SI FA PRESTO A DIRE RIFORME
Donne al volante e allo stadio, visti turistici. Ogni giorno arrivano notizie sulla «democratizzazione» dell’ARABIA SAUDITA. Ma in gioco ci sono soprattutto una lotta di potere interna e lo scontro con l’Iran
Che cosa succede in Arabia Saudita? In un Paese ancorato a divieti anacronistici, un giovane principe di 32 anni vuole portare in avanti le lancette del tempo. Rendendo normale ciò che lo è già nel resto del mondo: a partire dal prossimo anno, per esempio, le donne di Riyad potranno guidare l’auto. Gli analisti parlano di una «svolta senza precedenti», come ribadito sulle pagine del Wall Street Journal dall’esperto Mohammed Alyahya. È vero solo a metà. «Dietro l’apertura dell’Arabia Saudita, oltre che una reale volontà riformatrice, si nasconde l’esigenza di accentrare il potere, come dimostrano le decine di arresti tra principi e politici contrari alle novità», spiega Giuseppe Dentice dell’Istituto per gli studi di politica internazionale.

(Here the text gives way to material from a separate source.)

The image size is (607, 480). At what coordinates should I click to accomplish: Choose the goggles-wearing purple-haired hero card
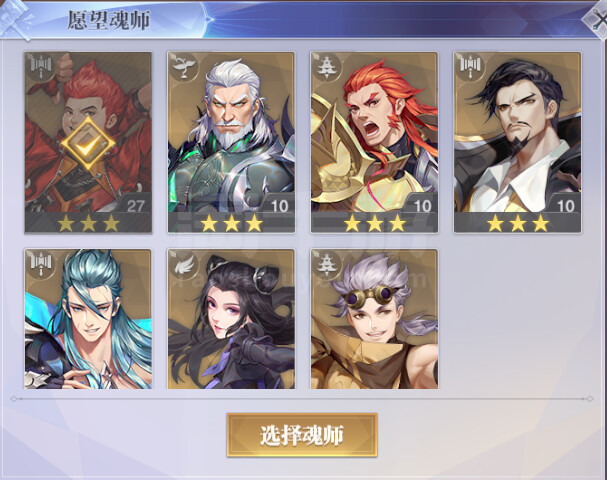click(x=374, y=319)
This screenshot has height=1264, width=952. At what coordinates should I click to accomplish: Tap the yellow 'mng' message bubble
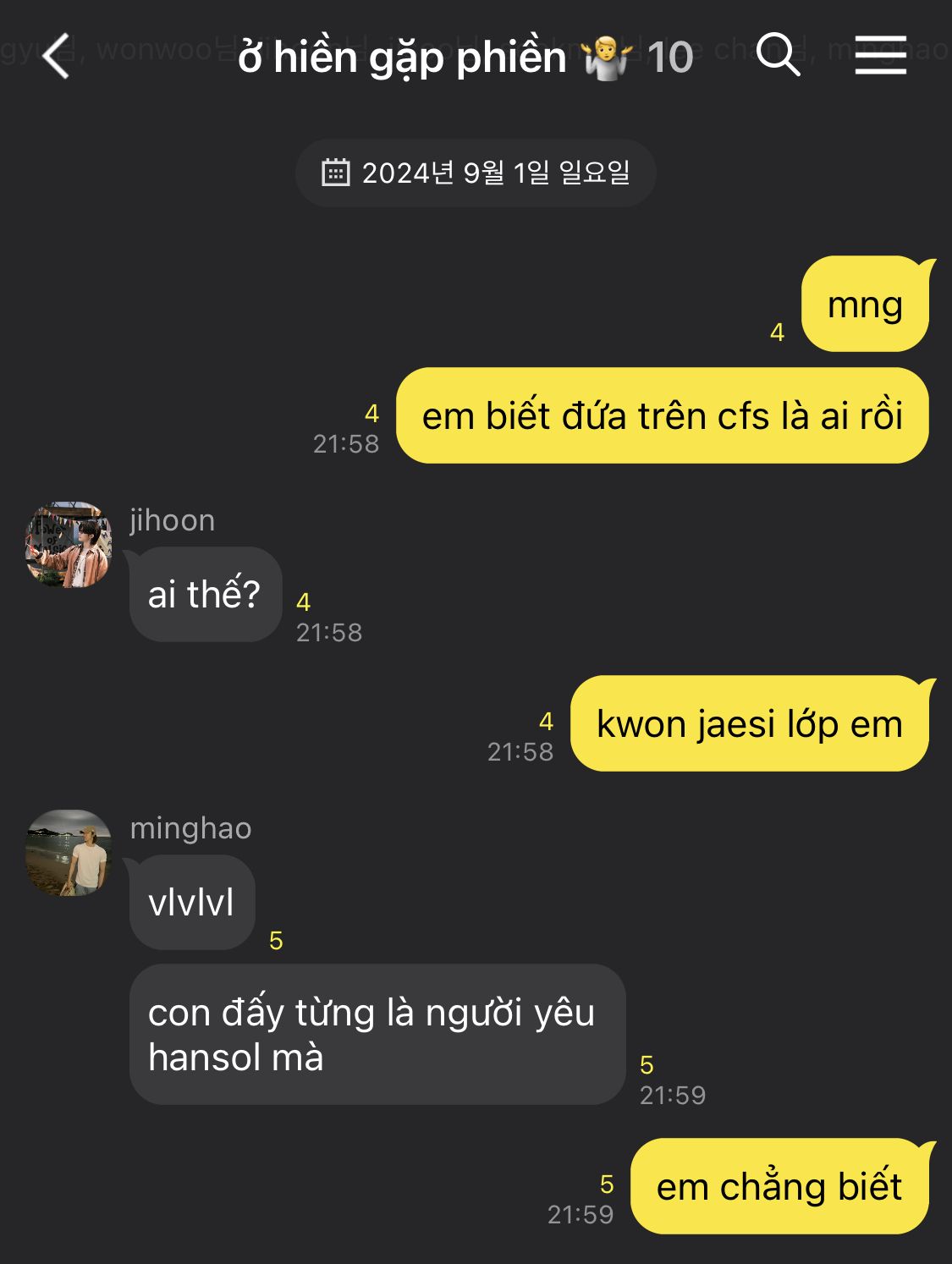pyautogui.click(x=865, y=304)
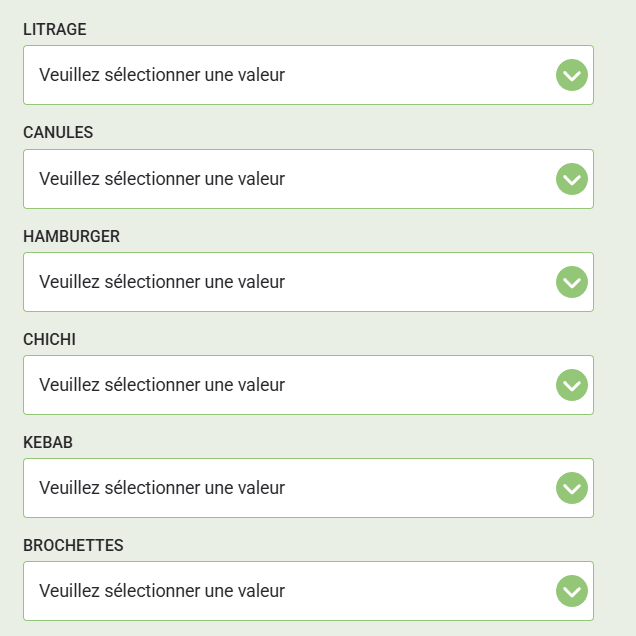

L’artefice del cambiamento è Mohammad bin Salman, noto con l’acronimo da rapper MbS, futuro erede al trono nonché attuale ministro della Difesa. La sua idea è stata varare un piano di riforme ambizioso, «Vision 2030», che punta innanzitutto a ridurre la dipendenza dell’economia dal petrolio. «Dopo il crollo dell’oro nero, il governo ha introdotto per la prima volta le tasse», prosegue l’esperto dell’Ispi, «modificando il rapporto tra governante e governato, un rapporto che anziché essere basato sulla fedeltà ora è legato al raggiungimento degli obiettivi». Da qui la necessità di concedere nuovi diritti: «Ma è sbagliato pensare che è in atto un processo di democratizzazione». La svolta è determinata anche dalla volontà di contrastare l’egemonia in Medio Oriente dell’Iran, la cui influenza in Siria e Iraq è alle stelle. Con l’addio ad alcuni eccessi religiosi dei wahabiti, Riyad spera di convincere l’Occidente a puntare su di lei anziché su Teheran. Per questo è nato pure l’asse tra l’Arabia Saudita e Israele, due mondi finora opposti, ora uniti dal comune nemico iraniano. «L’indebolimento dell’Isis», conclude l’analista, «ha fatto riemergere le rivalità. L’eterno scontro tra Arabia Saudita e Iran rischia però di tradursi adesso in una guerra vera e propria. E il Libano, dopo le dimissioni del premier Saad Hariri, potrebbe essere il teatro di questo conflitto». La crisi libanese riguarda da vicino anche l’Italia. I nostri caschi blu sono impegnati nella missione di pace Unifil dell’Onu, incaricata di tenere sotto controllo Hezbollah, la milizia sciita libanese alleata di Damasco e Teheran.